Sinaralampos.net – Geresik ,Tersangka Muasan ((40) hanya bisa tertunduk lesu dihadapan penyidik Polsek Dukun, Gresik karena terbukti mencuri dua buah LPG melon ukuran 3 kilogram dan satu unit kipas angin di Desa Sawo. Warga asal Desa Petiyen, Kecamatan Solokuro, Lamongan tersebut kini meringkuk di jeruji penjara.
Kasus pencurian itu, bermula pemilik warung yakni Musiah (42) warga asal Desa Takerharjo, Kecamatan Solokuro, Lamongan, kaget. Tiba-tiba pintu warungnya dalam keadaan rusak. Selanjutnya, korban (Musiah) curiga karena mendapati dua tabung LPG miliknya dan satu unit kipas angin raib.

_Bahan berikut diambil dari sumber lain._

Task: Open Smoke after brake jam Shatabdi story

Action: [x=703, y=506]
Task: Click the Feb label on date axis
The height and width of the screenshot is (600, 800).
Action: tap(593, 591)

Kejadian ini lanjut Musiah, tidak hanya sekali ini saja. Sebab, sebelumnya warungnya juga kehilangan dua buah tabung LPG dan satu kompor gas.

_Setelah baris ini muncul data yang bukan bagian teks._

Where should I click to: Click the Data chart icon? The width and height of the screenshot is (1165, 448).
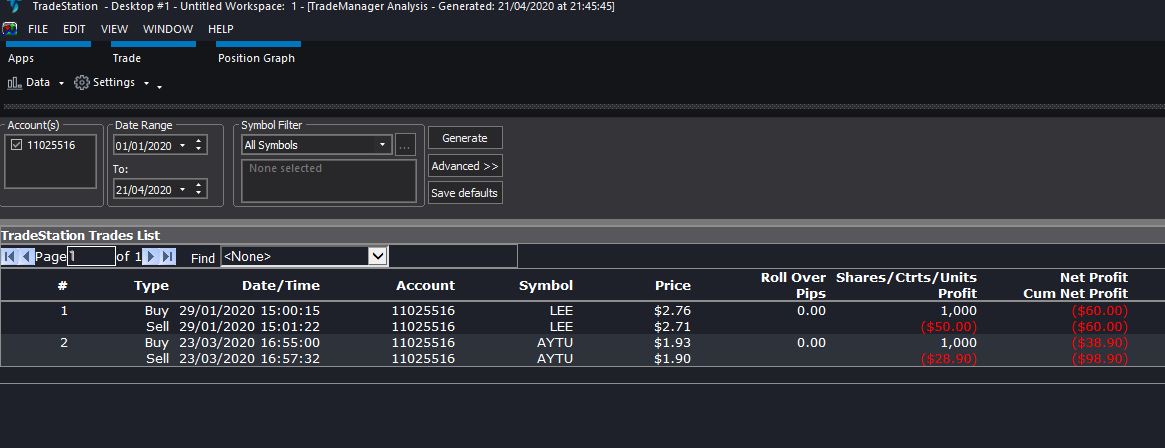pos(15,83)
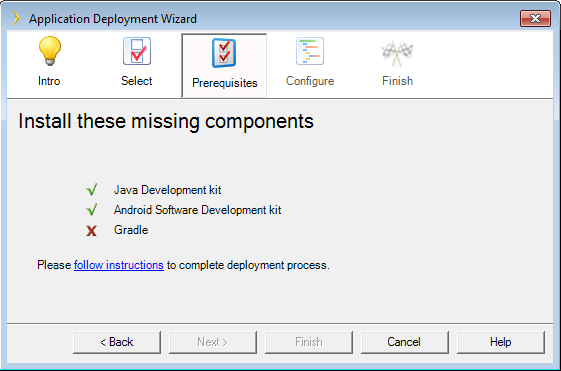561x371 pixels.
Task: Close the Application Deployment Wizard window
Action: (535, 19)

Atas dasar itu, korban kemudian melakukan penyelidikan dan melaporkan kasus tersebut ke Polsek Dukun. Dibantu masyarakat, pelakunya mengarah ke tersangka Muasan.
“Pelaku langsung kami amankan beserta barang bukti hasil dari mencuri di warung milik Musiah,” ujar Plh Kapolsek Dukun AKP Sudjiran, Rabu (26/01/2022).Tanpa berpikir panjang, warga dan petugas menuju ke rumah tersangka. Sewaktu dilakukan penggeledahan ditemukan barang bukti berupa kompor gas, regulator dan kipas angin elektrik yang disembunyikan di plafon rumah.
Sebelum diamankan, pelaku telah lama dicurigai masyakat Desa Petiyen sebagai pelaku pencurian di banyak tempat kejadian perkara (TKP). Pasalnya, dalam kesehariannya dikarenakan kesehariannya pelaku kerap menyusahkan masyarakat karena perbuatannya.